4.2.3.2.1. LA MISSION LOCALE

C'est sur un principe d'association de lieux et de personnes que Johan se souvient et raconte son histoire. Ainsi, la Mission Locale n'est jamais identifiée en tant que telle, elle est nommée à travers ses différentes localisations géographiques et à travers les personnes associées à ces lieux.

C'est toujours selon le même principe d'association que son discours passe de l'évocation de la Mission Locale en la personne de madame Y, car c'est celle qui <<s'occupe>> de lui, à l'évocation d'une proposition de rencontre entre madame Y et les responsables de son entreprise, car ce sont également eux qui <<s'occupent>> de lui. En identifiant la catégorie relais entre les deux moments du discours - les personnes qui s'occupent de lui - on parvient à comprendre le principe d'un enchaînement discursif qui n'allait pas de soi.

On est loin des accusations d'assistanat que portait Makram à l'encontre de la Mission Locale, et de ses revendications d'autonomie ; Johan affiche tout au contraire, avec assurance et maîtrise de la situation, des liens qui sont pensés dans les termes de la dette-dépendance. Il ne vit pas ses liens de dépendance à l'égard de la Mission Locale comme déresponsabilisants, mais bien au contraire, comme source de valorisation - ‘<<elle avait l'air assez contente parce qu'elle m'a dit que j'avais trouvé par moi-même>>’ - et d'échanges.
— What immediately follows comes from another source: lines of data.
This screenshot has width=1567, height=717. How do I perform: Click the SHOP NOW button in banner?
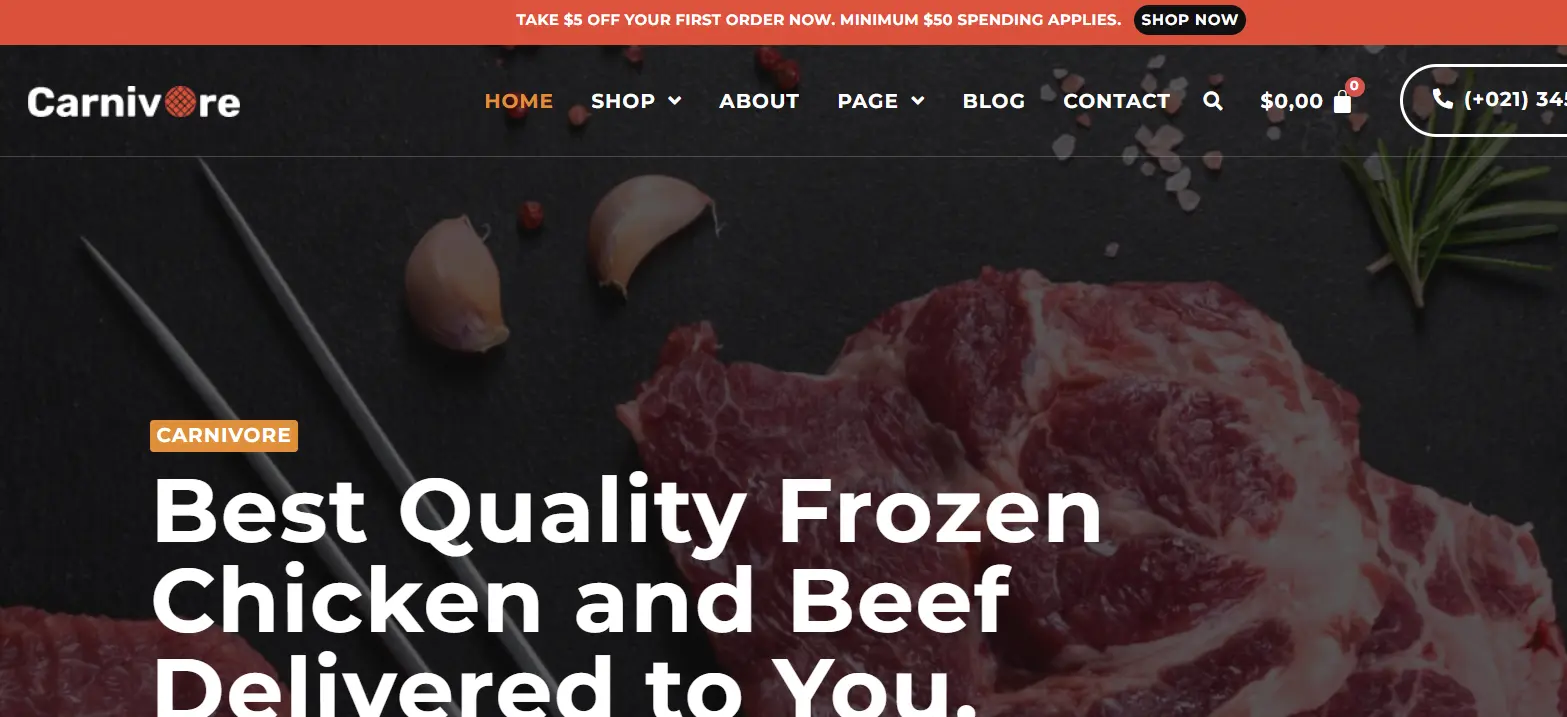point(1190,20)
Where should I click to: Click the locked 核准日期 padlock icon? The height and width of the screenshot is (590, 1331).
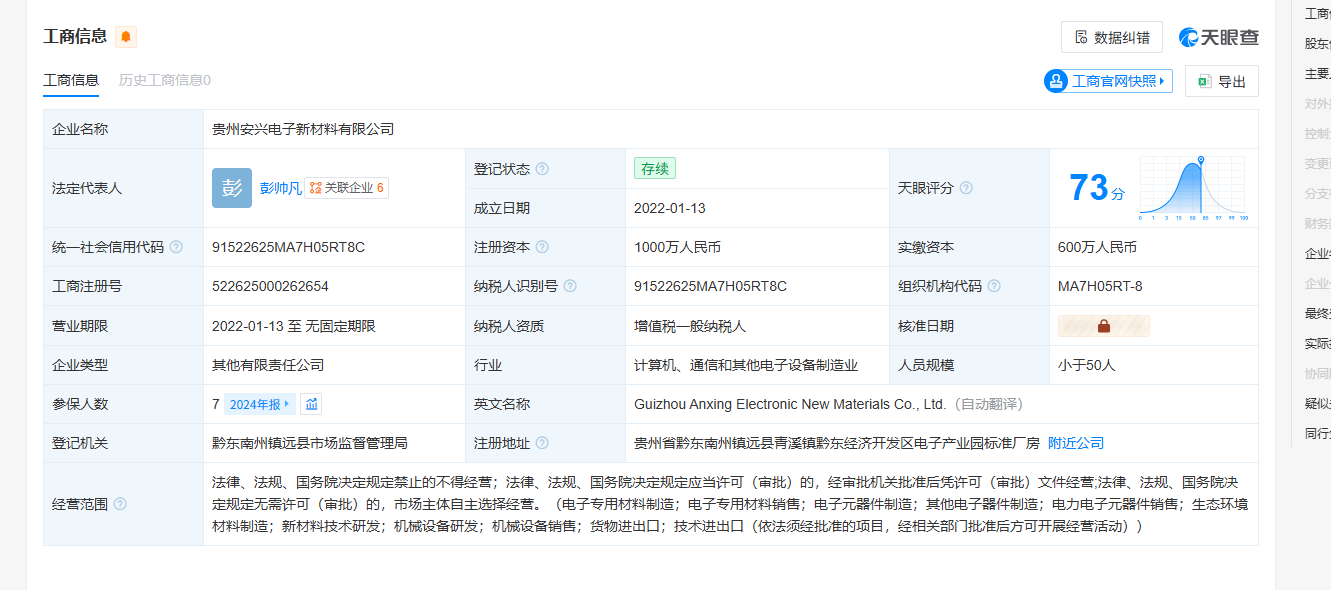click(x=1104, y=326)
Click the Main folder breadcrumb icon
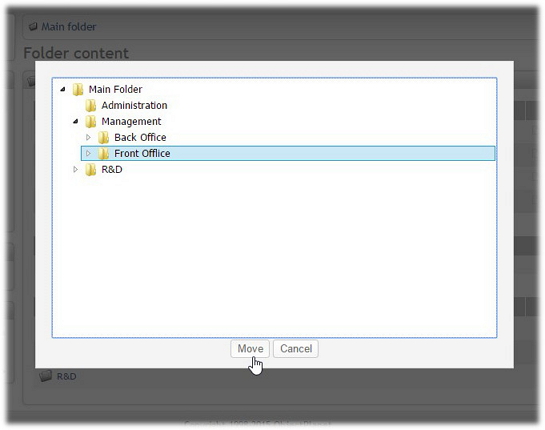Image resolution: width=545 pixels, height=430 pixels. (33, 26)
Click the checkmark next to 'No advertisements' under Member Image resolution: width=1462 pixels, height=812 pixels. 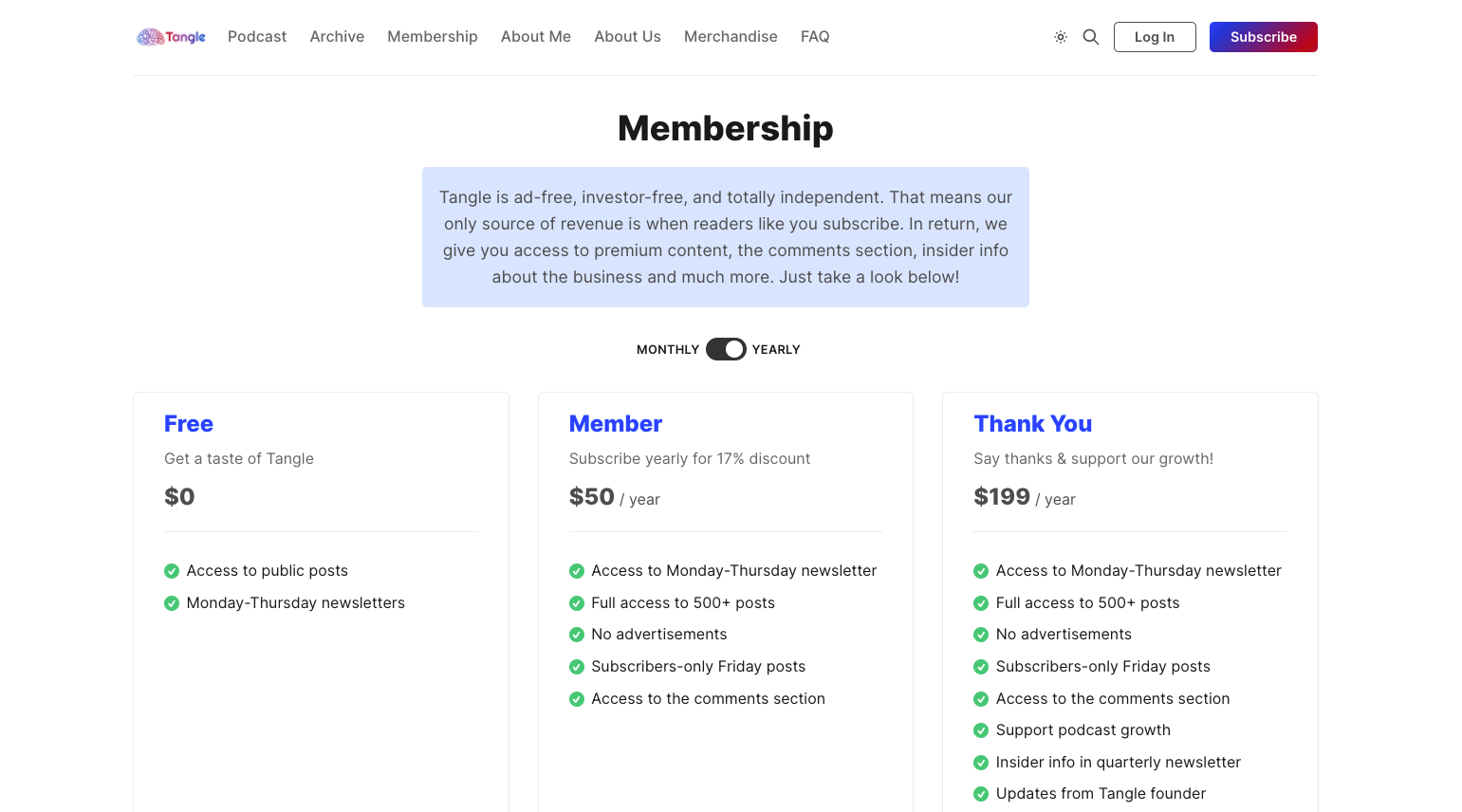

Madame Y s'occupe de lui et en retour il lui propose de formaliser une rencontre avec son employeur qui pourrait déboucher sur d'autres opportunités d'emplois. C'est dans les termes de l'échange réciproque qu'il conçoit les relations qu'il a établies avec la Mission Locale.

Johan marquera un temps et je le relancerai sur son premier contact avec la Mission Locale : ‘<<Je cherchais du travail, là j'avais touché déjà un peu à tout, donc aussi bien j'ai fait de la restauration mais bon j'suis pas resté parce que c'était sans arrêt des engueulades tous les jours tous les jours donc j'suis parti. J'ai travaillé chez Renault comme bénévole à Givors donc là c'était intéressant mais bon c'était pas payé donc à la fin du mois tout le monde avait sa paye moi j'l'avais pas donc, c'est parce que bon j'suis un mordu des voitures et puis bon après j'ai stoppé ça j'ai dit ça va m'amener à rien j'vais perdre un an pour rien. Après y a eu l'armée donc j'suis parti un an donc c'est moi qui ai voulu partir à l'armée parce que mes parents étaient pas trop chauds j'ai dit d'façon faut bien la faire quoi et puis en revenant de l'armée j'ai fait deux trois petites bricoles, p'tits boulots à droite à gauche, j'ai travaillé à Sofecom à côté de la Raffinerie, puis bon j'suis pas resté ça me plaisait pas du tout, puis après y a eu la ville donc du 14 mars 94 au 31 octobre 95 et puis après j'suis resté trois semaines sans rien faire et après j'ai débarqué (à la Mission Locale), bon j'ai dit j'envoie tout de suite mes lettres (...) j'ai envoyé à X on m'a dit bon "ben fais vite la Raffinerie on sait jamais" et j'suis arrivé là-bas il m'a dit ben "fais tes papiers pour heu pour la mairie et là on te donne tout de suite tes habits (...) ils m'ont dit "ben si tu veux tu prends les habits tu commences dès ce soir" c'est-à-dire j'ai commencé le 28 novembre précisément à 13h jusqu'à 21h>>.’ Le parcours professionnel est évoqué aux détours d'espaces de travail successifs qui ne nous renseignent à aucun moment sur la nature du travail réalisé. Le cadre de référence de ces expériences est l'établissement où se déroule l'activité, pas les tâches effectuées ou le poste occupé, et encore moins le métier de référence.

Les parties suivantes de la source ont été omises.